There does not appear to be a [functioning] system in place for dealing with garbage in Haiti. You see dumpsters, empty, with months and months of garbage piled all around them on the street. Garbage piles up among the rubble, and even just on the side of the street.
Here, people are lined up with buckets at a clean water station in downtown Port-au-Prince.
Then we went to the food distribution center. When we got there were already crowds waiting, even though we arrived nearly an hour early. We arranged all the bags, with beans, rice, vegetable oil to last a family for 4-6 weeks, and a large bottle of water. Tickets had been handed out to families in need at the clinics last week, and we were expecting 500 families.
The food distribution was taking place inside of a locked compound, and even though we could control the flow of people into and out of the distribution center things got very chaotic and stressful; people would try to sneak back in to get “seconds”.
There were far more people waiting outside that we had food supplies for, and we quickly ran out of water, then out of oil. Initially we were also putting the rations in reusable shopping bags (like Lulu lemon, and Walmart ones), but those ran out quickly, so we started using pillow cases, then rice bags, then finally shopping bags, and boxes, and once those ran out we just had to hand people the bags of rice and beans. Once we ran out of oil, people started getting upset, because they were told they would be getting oil. Even though we only handed out tickets for as many food rations as we had, somehow we ended up with 45 people in the compound (many more still outside waiting to get in), and only 15 bags left, so we opened up all the bags and divided the rice and beans into 3 parts, but then people were frustrated that they didn’t get a full ration. It was stressful because you are trying to do a great thing, and yet you feel guilty because there are families of hungry people who have been standing in line, in 35+ degree weather, for hours, and you don’t have food to give them.

• Explore the material:
(A) Summarize the account of garbage, water, and food distribution in Haiti in three sentences.
(B) Pick up the account of the Haiti food distribution after its last sentence and continue it.
The listing that comes next is drawn from a separate source.

• Stored items:
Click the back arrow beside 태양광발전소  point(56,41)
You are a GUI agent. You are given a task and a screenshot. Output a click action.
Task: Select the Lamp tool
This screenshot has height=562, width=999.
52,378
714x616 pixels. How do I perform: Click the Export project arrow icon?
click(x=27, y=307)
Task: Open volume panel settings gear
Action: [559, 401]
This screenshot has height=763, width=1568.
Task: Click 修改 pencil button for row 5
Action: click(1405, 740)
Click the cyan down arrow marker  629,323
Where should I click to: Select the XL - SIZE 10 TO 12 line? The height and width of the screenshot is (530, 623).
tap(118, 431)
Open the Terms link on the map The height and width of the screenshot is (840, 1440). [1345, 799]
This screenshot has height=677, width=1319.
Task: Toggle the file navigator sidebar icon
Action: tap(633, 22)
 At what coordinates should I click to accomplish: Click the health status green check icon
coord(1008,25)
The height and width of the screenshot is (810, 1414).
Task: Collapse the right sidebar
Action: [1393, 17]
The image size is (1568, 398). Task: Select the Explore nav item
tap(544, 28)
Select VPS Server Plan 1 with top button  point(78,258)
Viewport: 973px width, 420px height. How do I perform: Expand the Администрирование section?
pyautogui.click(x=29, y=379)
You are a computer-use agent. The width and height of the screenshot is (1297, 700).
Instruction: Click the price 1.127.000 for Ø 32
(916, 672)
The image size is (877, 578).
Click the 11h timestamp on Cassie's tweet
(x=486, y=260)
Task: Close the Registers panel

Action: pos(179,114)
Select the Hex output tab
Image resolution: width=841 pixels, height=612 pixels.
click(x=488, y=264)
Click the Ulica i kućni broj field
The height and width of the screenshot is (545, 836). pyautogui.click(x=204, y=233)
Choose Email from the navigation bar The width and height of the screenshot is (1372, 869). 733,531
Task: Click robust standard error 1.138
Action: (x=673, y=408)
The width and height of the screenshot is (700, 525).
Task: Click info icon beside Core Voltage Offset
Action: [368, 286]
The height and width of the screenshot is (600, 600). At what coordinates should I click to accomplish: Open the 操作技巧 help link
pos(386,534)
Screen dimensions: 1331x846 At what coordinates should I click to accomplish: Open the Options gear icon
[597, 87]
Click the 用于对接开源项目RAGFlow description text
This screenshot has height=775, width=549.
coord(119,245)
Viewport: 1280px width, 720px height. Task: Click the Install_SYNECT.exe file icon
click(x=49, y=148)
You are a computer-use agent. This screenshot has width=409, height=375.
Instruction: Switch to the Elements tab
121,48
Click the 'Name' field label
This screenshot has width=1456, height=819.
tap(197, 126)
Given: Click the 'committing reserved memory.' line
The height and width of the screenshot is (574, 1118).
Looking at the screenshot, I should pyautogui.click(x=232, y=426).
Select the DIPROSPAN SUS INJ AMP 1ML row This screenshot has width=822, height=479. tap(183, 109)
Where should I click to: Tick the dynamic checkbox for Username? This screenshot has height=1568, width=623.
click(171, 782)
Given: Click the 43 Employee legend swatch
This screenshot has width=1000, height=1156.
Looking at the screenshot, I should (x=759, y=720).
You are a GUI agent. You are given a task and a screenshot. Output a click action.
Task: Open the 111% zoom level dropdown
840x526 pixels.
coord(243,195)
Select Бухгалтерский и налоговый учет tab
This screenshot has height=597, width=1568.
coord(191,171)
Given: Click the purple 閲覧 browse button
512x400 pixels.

• Per-task answers:
(A) In Haiti, garbage piles up around empty dumpsters, among rubble, and along streets, and people line up with buckets at a clean water station in downtown Port-au-Prince. At a food distribution where 500 ticketed families were expected, far more people came than there were supplies for, so water, oil, and bags ran out, and the last 15 bags were split into three parts. The writer found it stressful and felt guilty because hungry families had stood in line for hours in 35+ degree weather and there was no food to give them.

(B)
Myself, and a number of other people in the group even handed out our sandwiches and pop that we had for lunch because at least we’d breakfast that day, and we felt guilty eating when we knew how badly these people needed food. Some people were very grateful and thanked you very sincerely when you gave them their rations, but I was amazed at how some people look at you, know you have a lot you could give, and glare at you because all you are giving them is rice and beans. It’s a bizarre feeling. But in reality, the majority were thrilled to get the rations, and was these people I will try to focus on.
After the food distribution we stopped at the mass grave on the way home; it is now covered up, and decorated with many little black wooden crosses, but after the earthquake it was a massive open pit where the put all the unclaimed bodies from the streets of Port-au-Prince. There are somewhere between 250,000 and 300,000 people in the grave.
A lot of the crosses had fallen over, and so we stood them back up and pounded them back into the ground, out of respect. We discovered a lot of black widow spiders on the crosses, which was eerie.
On the way back to our camp at Cabaret, there was a major accident on the highway between a motorcycle (carrying 3 people) and a a "Tap-tap" (a popular method of local transportation; a pick-up truck, with wooden-crate type back, carrying lots of people, without seat belts). We were one of the very first vehicles on the scene following the accident, and in Haiti they don’t have the services in place to deal with accidents like that properly, even though they happen all the time, and so there were mangled bodies all over the road, and no traffic control and no one had covered up the bodies. It was shocking, to say the least, and difficult to talk about. Many people on our team pretty shaken up from this, and everything else that had happened during the day. We had a quiet night back at camp, and prepared for another day of clinic.